Tuesday 30 August 2016

Villette - Charlotte Brontë

Charlotte Brontë's lesser known novel is not substantially different from Jane Eyre in terms of quality and content; in fact, it is narratively extremely similar. An independent, middle class lady, Lucy Snowe, bereft of family, is forced to seek employment to sustain herself. Instead of becoming a governess (a profession deemed odious by Victorian standards), she decides to become a carer to an elderly invalid. When this endeavour fails with the death of her employer, Lucy travels to the Belgian town of Villette, modeled on Brussels, where she becomes an English teacher in a girl's school, or pensionnat. The book is heavily autobiographical in that it charts the experience of Brontë's own depressing teaching career. Lucy is a melancholy drip of a heroine suffering from clinical depression who falls in love with a young doctor, and later, her short tempered chauvinist colleague, M. Paul Emanuel. There is also a ghostly nun in the school's attic, again mirroring the tone and events of Jane Eyre. 

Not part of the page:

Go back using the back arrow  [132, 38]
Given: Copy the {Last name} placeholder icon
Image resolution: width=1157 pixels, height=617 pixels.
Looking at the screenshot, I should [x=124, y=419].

This novel is dreary with melancholia, sparse in the prison-like confines of the pensionnat (Lucy rarely ventures outside), and has a painfully slow beginning, however I did enjoy it in moderate doses. Towards the end, I was sufficiently interested in the plight of the characters to risk the health of my eyes by reading long into the night. Miss Snowe is infuriating and unlikable as a character; her clipped, sullen disposition, tendency towards emotional repression and masochistic hoarding of misery does little to dispose the reader to sympathy. The other characters are even less likable, yet Brontë has some measure of success in bringing Emanuel from a bullying, nasty piece of work to a hard-done-by, misunderstand romantic hero. There are a lot of biblical references that the book would have been stronger without, as well as far too much French requiring repeated visits to the endnotes for translation. The ending is purposefully frustrating and the mystery of the ghost unsatisfying. Please to ignore the amateurish graduate essay at the start of the Penguin edition which tries to link everything to slavery, a common problem in modern literary studies.